Under the terms of the amendment, if a holder exercises their Series B Warrants before 5:00 p.m. Eastern time on June 21, 2024, their corresponding Series C Warrants will become exercisable for a number of shares of common stock. This number will be the lesser of three times the number of shares exercised under the Series B Warrants or the total number remaining under the Series C Warrants. Post the amendment exercise deadline, any remaining Series B Warrants exercised will result in Series C Warrants vesting on a one-for-one basis.

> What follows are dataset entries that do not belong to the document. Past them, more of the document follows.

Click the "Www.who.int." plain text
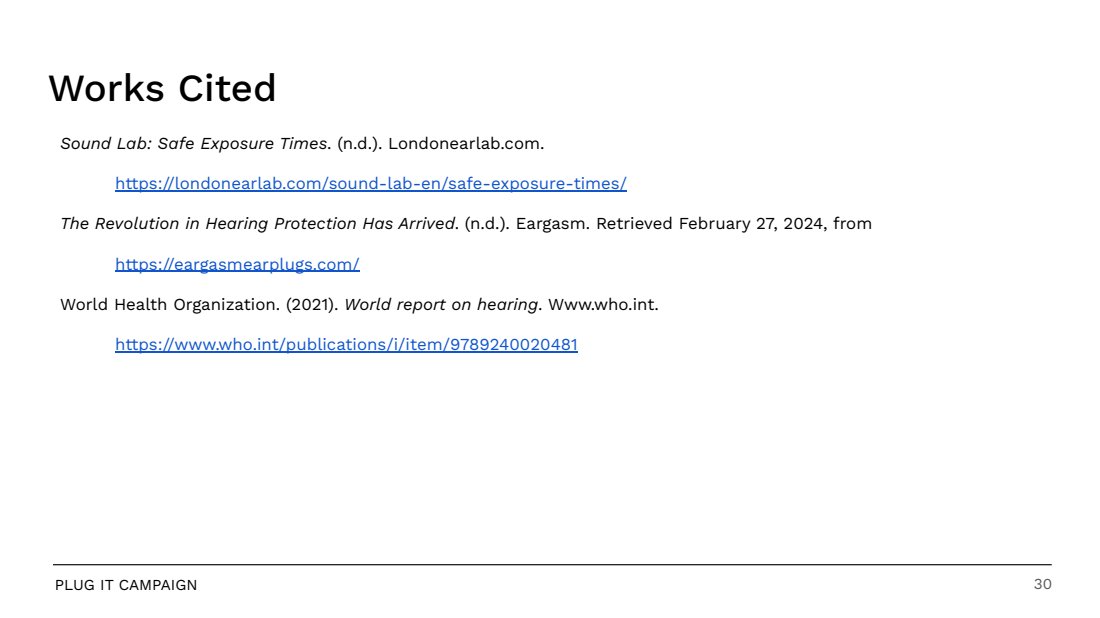This screenshot has width=1100, height=618. coord(603,305)
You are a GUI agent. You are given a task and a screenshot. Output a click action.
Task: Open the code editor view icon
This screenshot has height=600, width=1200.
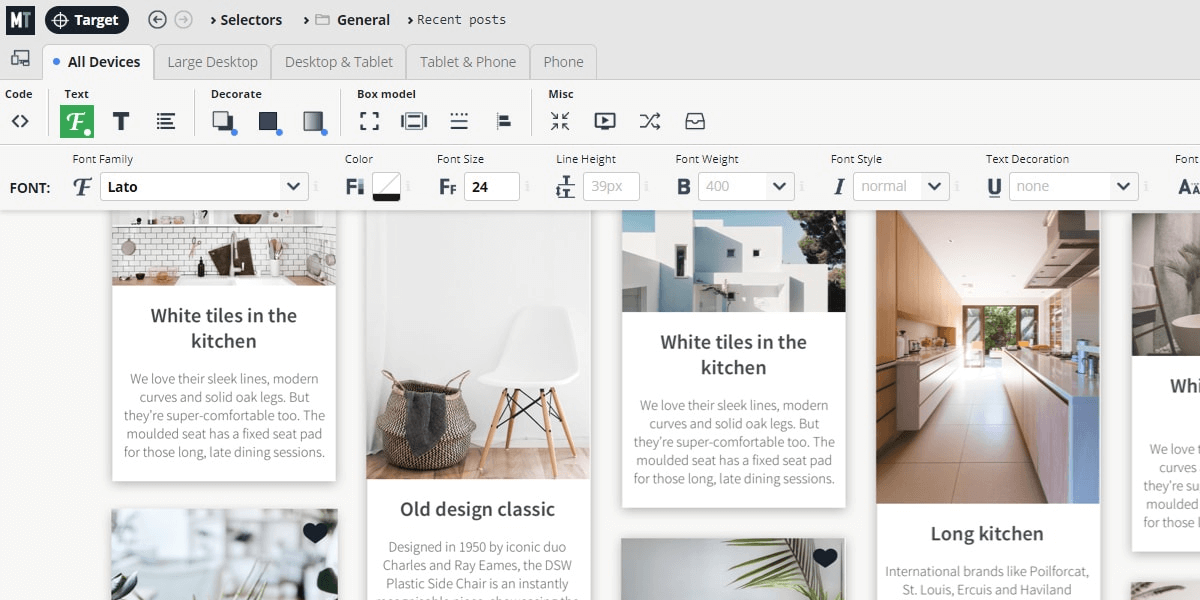click(x=20, y=121)
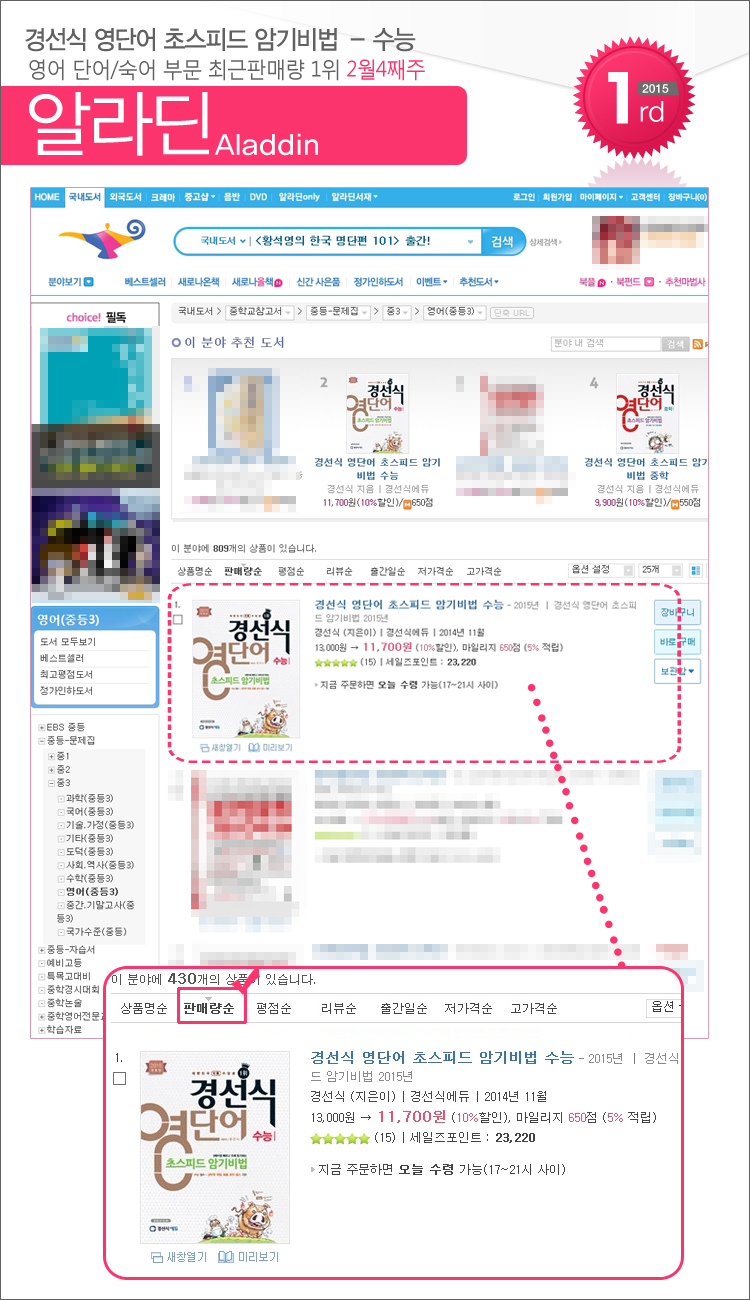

Additionally, holders may now choose to receive pre-funded warrants instead of common stock upon exercising Series A, B, or C Warrants. These pre-funded warrants come with an exercise price of $0.6799 per warrant share, and a nominal exercise price of $0.0001 per share for each pre-funded warrant.
The amendment does not alter the number of shares underlying each series of warrants. The form of the pre-funded warrant and its terms were detailed in a previous SEC filing on February 9, 2024.
Evoke Pharma has made the same amendment available to all other warrant holders. The information is based on a press release statement filed with the SEC.